In the good — or maybe not so good — old days of New York’s residential boom, many seeking to buy a condo had to walk into a sales office, check in hand, immediately after a unit went on the market. With too few apartments to satisfy the incredible demand, potential buyers had to act fast, which often meant buying apartments before they were built, sometimes without seeing blueprints.
As the market has stabilizes, homebuyers now have more choices, giving them more time to select their apartments. But there are still stories of buildings selling out before they’re built.
While buyers may be taking more time to decide, the buzz around some new developments means every unit can sell before the building is complete.
Several projects now under construction around the city are getting strong advance sales. In Hell’s Kitchen, the Element, due to open this year, is about 50 percent sold. Forty Mercer Street in Soho opens in February and is about to sell out.
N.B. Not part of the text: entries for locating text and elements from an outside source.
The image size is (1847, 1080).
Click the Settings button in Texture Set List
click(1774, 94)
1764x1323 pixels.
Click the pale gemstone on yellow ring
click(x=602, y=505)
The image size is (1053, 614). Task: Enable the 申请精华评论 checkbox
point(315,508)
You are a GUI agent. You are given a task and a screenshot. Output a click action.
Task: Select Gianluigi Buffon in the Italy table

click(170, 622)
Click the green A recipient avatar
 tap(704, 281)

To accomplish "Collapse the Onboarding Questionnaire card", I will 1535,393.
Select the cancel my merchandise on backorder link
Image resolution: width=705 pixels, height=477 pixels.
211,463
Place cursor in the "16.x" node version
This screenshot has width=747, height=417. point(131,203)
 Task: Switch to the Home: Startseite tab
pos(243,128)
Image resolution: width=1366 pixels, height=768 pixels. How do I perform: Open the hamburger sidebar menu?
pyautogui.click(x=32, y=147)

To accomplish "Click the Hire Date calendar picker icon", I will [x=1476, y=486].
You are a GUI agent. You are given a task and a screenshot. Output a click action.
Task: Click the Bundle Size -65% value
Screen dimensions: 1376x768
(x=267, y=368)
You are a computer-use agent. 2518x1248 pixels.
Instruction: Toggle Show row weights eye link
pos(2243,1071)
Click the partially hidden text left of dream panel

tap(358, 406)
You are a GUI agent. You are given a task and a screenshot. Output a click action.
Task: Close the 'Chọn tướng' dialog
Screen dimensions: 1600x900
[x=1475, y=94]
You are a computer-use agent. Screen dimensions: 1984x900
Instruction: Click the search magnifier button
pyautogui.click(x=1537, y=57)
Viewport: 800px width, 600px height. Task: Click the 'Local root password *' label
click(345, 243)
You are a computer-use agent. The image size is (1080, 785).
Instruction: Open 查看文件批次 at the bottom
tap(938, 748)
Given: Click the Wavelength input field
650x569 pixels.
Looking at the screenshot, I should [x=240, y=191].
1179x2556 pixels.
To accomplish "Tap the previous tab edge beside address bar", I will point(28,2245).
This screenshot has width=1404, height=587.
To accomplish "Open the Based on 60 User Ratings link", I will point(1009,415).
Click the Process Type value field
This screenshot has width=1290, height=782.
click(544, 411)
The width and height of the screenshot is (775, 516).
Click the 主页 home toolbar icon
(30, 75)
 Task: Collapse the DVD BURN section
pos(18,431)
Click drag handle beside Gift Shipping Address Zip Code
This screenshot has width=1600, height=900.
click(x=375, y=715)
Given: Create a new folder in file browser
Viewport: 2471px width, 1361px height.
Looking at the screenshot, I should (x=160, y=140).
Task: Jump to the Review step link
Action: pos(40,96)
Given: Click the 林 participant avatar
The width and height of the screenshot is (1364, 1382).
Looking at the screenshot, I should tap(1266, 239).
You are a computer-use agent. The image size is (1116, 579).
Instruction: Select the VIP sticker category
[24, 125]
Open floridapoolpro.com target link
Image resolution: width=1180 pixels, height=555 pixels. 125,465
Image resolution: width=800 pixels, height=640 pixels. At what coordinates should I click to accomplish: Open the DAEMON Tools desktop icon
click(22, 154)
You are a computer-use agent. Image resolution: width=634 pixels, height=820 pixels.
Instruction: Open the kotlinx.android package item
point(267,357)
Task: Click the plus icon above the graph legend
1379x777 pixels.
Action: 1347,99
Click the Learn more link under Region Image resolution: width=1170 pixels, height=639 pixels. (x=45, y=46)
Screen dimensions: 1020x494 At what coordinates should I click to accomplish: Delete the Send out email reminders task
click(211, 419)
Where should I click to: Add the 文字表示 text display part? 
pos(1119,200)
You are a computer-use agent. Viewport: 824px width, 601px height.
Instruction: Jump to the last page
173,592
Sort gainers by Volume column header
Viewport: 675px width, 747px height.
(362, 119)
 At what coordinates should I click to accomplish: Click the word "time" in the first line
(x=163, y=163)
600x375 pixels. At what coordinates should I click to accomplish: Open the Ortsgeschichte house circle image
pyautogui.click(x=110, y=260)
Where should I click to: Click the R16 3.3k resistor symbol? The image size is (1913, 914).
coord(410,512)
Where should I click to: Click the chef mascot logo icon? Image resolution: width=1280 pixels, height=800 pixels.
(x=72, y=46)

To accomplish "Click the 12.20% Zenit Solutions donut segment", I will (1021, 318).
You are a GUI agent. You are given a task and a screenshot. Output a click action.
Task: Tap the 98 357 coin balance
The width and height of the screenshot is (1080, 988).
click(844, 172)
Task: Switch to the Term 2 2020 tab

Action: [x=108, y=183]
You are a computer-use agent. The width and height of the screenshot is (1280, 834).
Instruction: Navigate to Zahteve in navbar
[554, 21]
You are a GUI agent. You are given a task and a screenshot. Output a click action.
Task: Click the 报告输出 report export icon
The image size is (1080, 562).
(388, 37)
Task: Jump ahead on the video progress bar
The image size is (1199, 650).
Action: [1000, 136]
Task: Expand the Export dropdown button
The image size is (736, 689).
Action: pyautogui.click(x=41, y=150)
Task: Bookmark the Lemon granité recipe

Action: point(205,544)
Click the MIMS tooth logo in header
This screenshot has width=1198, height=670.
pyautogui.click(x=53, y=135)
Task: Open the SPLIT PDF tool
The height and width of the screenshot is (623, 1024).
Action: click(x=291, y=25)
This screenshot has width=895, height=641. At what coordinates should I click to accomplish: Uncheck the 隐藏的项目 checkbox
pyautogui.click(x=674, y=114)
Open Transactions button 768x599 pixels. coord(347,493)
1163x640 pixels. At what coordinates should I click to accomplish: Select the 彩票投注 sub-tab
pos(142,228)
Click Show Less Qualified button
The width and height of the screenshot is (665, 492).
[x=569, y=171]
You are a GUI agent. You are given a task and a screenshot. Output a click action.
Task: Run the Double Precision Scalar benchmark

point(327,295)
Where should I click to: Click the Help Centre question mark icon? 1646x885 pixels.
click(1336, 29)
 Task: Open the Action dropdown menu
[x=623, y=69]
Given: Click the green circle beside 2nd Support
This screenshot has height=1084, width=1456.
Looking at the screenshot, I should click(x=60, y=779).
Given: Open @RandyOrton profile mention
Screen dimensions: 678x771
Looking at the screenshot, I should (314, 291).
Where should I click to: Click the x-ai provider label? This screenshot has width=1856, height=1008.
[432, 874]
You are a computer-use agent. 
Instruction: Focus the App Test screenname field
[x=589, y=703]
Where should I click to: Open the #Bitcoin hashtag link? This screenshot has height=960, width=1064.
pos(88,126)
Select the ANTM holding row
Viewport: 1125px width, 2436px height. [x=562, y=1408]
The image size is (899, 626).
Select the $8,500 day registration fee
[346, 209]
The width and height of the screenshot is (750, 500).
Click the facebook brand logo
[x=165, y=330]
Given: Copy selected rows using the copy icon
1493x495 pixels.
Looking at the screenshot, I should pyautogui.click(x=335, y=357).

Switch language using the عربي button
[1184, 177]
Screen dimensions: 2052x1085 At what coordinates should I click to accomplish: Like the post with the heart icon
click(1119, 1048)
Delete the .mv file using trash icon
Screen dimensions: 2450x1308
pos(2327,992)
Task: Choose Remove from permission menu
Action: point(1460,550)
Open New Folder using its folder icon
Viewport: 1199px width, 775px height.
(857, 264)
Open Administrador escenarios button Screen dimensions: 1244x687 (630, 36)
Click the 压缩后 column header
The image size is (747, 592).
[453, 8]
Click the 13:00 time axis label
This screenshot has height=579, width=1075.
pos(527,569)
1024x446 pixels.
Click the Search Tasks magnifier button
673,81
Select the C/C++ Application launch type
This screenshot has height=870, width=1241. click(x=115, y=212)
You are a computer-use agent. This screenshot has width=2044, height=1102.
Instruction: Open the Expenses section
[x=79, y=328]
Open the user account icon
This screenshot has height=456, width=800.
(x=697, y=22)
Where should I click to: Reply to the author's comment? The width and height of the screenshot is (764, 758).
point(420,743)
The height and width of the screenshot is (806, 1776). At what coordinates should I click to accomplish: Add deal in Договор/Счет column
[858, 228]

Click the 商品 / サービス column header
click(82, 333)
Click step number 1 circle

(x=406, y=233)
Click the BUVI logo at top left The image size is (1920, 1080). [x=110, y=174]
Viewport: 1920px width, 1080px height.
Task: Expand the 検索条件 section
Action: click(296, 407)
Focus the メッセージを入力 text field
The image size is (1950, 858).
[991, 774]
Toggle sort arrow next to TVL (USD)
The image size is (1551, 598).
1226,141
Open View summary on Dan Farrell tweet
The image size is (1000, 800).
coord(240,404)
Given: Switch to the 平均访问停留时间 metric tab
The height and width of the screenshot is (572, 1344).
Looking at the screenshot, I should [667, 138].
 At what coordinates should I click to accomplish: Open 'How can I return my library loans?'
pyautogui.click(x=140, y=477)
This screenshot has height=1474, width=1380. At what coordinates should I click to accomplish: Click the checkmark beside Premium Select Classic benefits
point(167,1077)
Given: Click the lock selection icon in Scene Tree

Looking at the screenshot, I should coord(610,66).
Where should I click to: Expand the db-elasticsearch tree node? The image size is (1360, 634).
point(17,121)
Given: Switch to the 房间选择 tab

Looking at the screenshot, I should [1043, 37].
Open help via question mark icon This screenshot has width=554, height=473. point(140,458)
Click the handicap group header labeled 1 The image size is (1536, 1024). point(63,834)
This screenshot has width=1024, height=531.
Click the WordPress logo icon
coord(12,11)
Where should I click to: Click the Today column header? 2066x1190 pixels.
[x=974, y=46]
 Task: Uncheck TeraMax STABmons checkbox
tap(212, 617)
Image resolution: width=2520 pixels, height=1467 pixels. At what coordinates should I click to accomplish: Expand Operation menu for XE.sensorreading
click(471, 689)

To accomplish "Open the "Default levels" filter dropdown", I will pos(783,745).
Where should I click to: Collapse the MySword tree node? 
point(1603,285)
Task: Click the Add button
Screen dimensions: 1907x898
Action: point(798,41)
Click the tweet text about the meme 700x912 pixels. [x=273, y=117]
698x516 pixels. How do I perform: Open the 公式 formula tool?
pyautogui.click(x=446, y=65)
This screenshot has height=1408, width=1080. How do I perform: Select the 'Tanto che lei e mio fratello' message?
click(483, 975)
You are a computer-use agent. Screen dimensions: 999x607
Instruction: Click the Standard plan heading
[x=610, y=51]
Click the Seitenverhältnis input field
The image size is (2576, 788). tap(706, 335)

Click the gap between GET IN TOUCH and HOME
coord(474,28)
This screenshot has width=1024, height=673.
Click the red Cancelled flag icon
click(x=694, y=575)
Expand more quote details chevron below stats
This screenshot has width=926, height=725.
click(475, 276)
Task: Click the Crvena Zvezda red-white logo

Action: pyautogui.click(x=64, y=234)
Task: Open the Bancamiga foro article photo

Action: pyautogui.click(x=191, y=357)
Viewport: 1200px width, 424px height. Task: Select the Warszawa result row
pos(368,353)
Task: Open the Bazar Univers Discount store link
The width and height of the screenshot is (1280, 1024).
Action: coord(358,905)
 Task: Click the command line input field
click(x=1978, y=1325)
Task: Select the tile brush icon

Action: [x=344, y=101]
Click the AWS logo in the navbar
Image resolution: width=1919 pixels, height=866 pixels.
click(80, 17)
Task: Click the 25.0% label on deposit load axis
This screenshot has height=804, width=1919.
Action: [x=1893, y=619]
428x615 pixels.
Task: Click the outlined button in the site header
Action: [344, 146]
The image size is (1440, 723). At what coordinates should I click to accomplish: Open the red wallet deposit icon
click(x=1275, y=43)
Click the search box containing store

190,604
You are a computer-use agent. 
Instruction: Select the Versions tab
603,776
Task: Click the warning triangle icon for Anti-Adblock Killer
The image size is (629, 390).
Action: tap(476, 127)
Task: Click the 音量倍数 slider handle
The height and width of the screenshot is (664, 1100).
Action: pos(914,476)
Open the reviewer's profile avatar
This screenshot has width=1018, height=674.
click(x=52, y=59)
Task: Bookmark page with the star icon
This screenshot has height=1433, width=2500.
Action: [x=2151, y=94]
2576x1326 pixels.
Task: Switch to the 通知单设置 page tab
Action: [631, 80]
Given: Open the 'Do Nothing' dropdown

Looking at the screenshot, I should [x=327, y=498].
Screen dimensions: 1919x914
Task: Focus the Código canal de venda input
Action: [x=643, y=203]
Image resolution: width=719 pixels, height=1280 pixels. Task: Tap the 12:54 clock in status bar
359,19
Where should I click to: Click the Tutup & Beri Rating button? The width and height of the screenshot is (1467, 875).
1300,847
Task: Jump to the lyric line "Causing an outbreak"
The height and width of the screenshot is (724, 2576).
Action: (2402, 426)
And at 111 Central Park North in Harlem, opening in fall 2007, the sales staff has sold 20 of the building’s 47 units since they opened the sales office in mid-September.
Still, the frenzy has subsided, says Andrew Oliver, managing director and principal with Sonnenblick-Goldman, a financing firm involved with projects such as the Onyx Chelsea on West 28th Street. He says buyers now want to see more choices and tend to buy closer to a building’s completion.
“In the middle of the boom, people bought based on location, reputation of the developers, price and availability,” says Jeffrey Berger, a vice president with Halstead Property and the sales director for 111 Central Park North. “As things slow down, there’s more product, more choices, and people have become more educated.” The typical buyer, according to Berger, can read floor plans and understands the market.
That has led to buyers shopping around quite a bit more than they did at the height of the boom, says Jane Gol, managing partner at Continental Ventures Realty, developer of the Element. “People are still definitely buying sight unseen,” she says. “But they’re going from project to project, studying layouts, and then they come back.”
Savvier buyers mean higher standards for developers, says Gol, since developers who skimp on details are more easily spotted. A recent buyer at the Element, for example, commented on the faucets used in the bathroom and knew they were part of Dornbracht’s MEM collection, a top-of-the-line brand. Buyers a few years ago, says Gol, might not have been as discerning.
That’s good for buyers, but what about lenders? With more product on the market and buildings not selling out as quickly as before, backing a new condo project may no longer be a sure thing. “There is more risk now,” says Oliver. “So many projects were going up during the boom that lenders still have a lot on their balance sheets. There’s a cautiousness there now.”
Even so, Oliver points out that New York has never been a very big pre-sale market like South Florida, where there are countless 500-unit projects, and cranes can be seen everywhere. Moreover, New York has weathered the real estate slowdown well and more people want to own than don’t, he explains.
Gol agrees and suggests the market in its current state is actually healthier. “There was an auction mentality before. Buyers thought, ‘If I don’t buy on Thursday, by Saturday, I won’t get the apartment,'” she says. “Buildings are still selling well before they’re finished. But you won’t sell out in 24 hours.”
But with Wall Street bonuses about to hit bank accounts, city brokers are optimistic that the market will pick up even more in the coming months. “It’s like running with the bulls right now,” says Kelly Kennedy Mack, president of Corcoran Sunshine Marketing Group. “And a large majority of new development buyers will buy from floor plans.”